Франсиско де Бобадилья к тому времени был уже полностью убежден, что безвозвратно утратил расположение монархов, и считал лишь вопросом времени появление корабля из Европы, на борту которого прибудет новый губернатор, а посему не хотел зря рисковать, вступая в споры со служителями всесильной церкви.
Он долго изучал лежащий на столе документ, который, казалось, так и источал волны опасности; наконец, он нехотя кивнул, давая понять, что смирился.
– Ладно! – начал он. – Готов признать, что не ошибся в своем выборе, учитывая вашу репутацию честного и справедливого человека, и будет лучше для всех, если мы оставим это как есть. Спрячьте пока бумагу, – указал он на документ, – и продолжайте ваше расследование.
– А что насчет капитана де Луны? – настаивал маленький францисканец.
– Он примет вас завтра.
– Точно?
– Даю вам слово. Оставайтесь дома.
Монах послушался и целый день и в самом деле не выходил из дома; но с наступлением темноты, когда спала невыносимая жара, к которой он никак не мог привыкнуть, брат Бернардино де Сигуэнса уже робко стучался в дверь особняка виконта де Тегисе – если так можно было назвать строение из камней и необожженной глины, которое виконт делил с Ферминой Константе – привлекательной проституткой, открывшей монаху дверь. Смерив гостя презрительным взглядом, она бесцеремонно спросила:
– Что за черт вас принес?
Монах окинул насмешливым взглядом ее огромный живот и многозначительно произнес:
– Думаю, не тот, который очень скоро может унести отсюда вас. Меня ждет капитан, – пояснил он уже совсем другим тоном.
– Вас? – поразилась девица. – А вы, случаем, не инквизитор?
– Не инквизитор и не случайно, – спокойно ответил тот. – Я всего лишь скромный слуга закона, ведущий следствие по делу доньи Марианы Монтенегро. Я могу войти?

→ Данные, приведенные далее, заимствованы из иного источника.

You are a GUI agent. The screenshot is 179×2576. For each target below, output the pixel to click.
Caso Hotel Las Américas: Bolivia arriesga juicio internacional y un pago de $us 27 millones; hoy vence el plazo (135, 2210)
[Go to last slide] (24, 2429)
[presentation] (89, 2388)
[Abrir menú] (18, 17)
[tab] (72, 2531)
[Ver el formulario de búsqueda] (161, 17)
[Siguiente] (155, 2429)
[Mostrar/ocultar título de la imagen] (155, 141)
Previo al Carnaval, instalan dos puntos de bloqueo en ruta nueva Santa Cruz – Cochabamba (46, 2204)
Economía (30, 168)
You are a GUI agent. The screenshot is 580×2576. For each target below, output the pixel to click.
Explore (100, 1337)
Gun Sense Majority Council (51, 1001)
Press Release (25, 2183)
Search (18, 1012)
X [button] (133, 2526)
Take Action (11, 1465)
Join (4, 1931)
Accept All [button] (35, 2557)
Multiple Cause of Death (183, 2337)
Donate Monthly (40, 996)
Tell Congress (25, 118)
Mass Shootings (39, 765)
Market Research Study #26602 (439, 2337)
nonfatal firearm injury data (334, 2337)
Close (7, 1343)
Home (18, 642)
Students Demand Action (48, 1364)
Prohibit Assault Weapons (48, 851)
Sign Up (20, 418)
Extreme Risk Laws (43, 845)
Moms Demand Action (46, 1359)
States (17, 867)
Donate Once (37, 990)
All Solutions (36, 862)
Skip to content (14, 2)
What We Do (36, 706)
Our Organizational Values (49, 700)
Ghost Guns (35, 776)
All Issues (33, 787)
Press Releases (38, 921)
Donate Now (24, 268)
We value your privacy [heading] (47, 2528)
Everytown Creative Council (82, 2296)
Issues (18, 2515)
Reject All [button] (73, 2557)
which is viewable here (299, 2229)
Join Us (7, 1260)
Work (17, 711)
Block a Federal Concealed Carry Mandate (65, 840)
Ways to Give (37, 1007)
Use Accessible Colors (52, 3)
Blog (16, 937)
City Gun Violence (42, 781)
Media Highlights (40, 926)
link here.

Она подалась в сторону, давая ему возможность протиснуться мимо своего огромного живота, одновременно указав рукой вглубь дома:
– Капитан ждет вас во внутреннем дворике. Смотрите, не заблудитесь!
По правде сказать, заблудиться здесь было сложно, учитывая крошечные размеры жилища, так что монах сразу же обнаружил виконта де Тегисе мирно похрапывающим в тени индийского ореха, в одном из туземных гамаков, в которых испанцы так любили проводить полуденную сиесту.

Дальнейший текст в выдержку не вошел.